Balance a delicate lego construction on an unstable surface with a loud woofer in the room. That’s likely to turn from 1 lego object into hundreds of lego objects.
You could disguise a factory inside the room and have it turn a bucket of dense material into many less dense and therefore much larger objects, making the room appear empty at first and full later on. It could produce balloons from a block of latex for instance.
Place a set of ice cubes in a bucket. Twelve ice cubs becomes one bucket of water. Fifty ice sculptures can become one indoor pool.
Using concepts like reproduction, deconstruction, production, liquefying and crystallization, how much might one be able to really confuse a person with pranks designed to make it appear as though objects have entered or left a room?

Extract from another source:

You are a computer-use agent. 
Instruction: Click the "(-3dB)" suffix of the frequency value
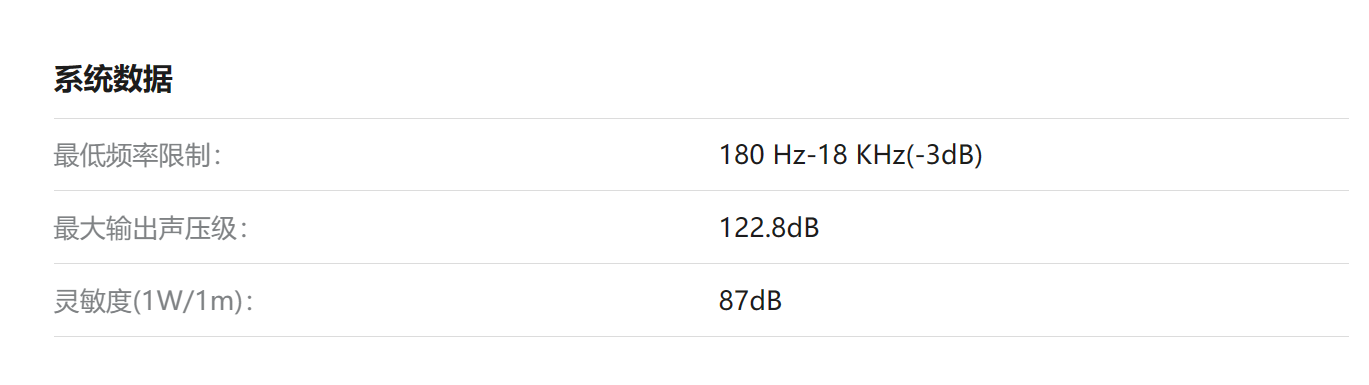click(944, 155)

I haven’t read HPMoR, and I certainly haven’t read the specific scene(s) in question, but inferring from what I expect Eliezer would have wanted to write in such a situation, I’m going with the prior assumption that that’s not at all what he meant.

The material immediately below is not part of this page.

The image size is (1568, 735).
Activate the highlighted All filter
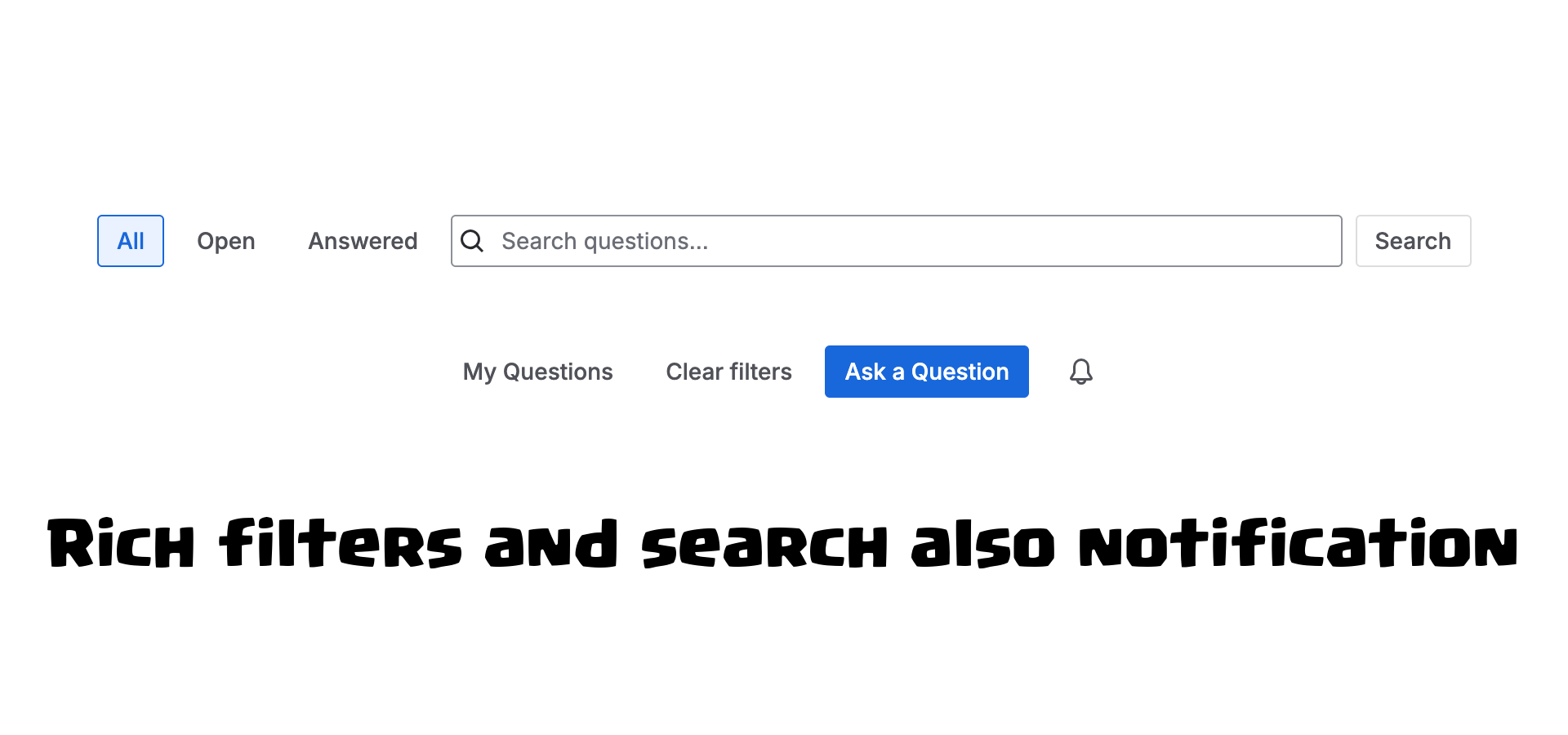(x=131, y=241)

Consider this scenario for perspective:
There are ten objects in an otherwise utterly empty, blank cubic room with while walls and a doorknob to open a panel of one wall. You can see every object from every point in the room (unless you’re really tiny and hide behind one of the objects). You know exactly which objects there are, what they are, and what they do. You count them. There are nine objects. What?! You double-check. You still know all the ten objects, and all twelve of them are still there. They add up to twelve when counted. Wait, what’s that? Weren’t there ten at first? No, you’re sure, you just counted them, you’re positive all objects are there, and there are six of them. Oh well, let’s just leave and do something more productive.
Basically, it’s not about the number of objects being different. It’s that the laws of counting themselves stop functioning altogether, such that the very same objects add up to a different amount of objects each time they are counted. It’s a ridiculous sillyness of logical impossibility.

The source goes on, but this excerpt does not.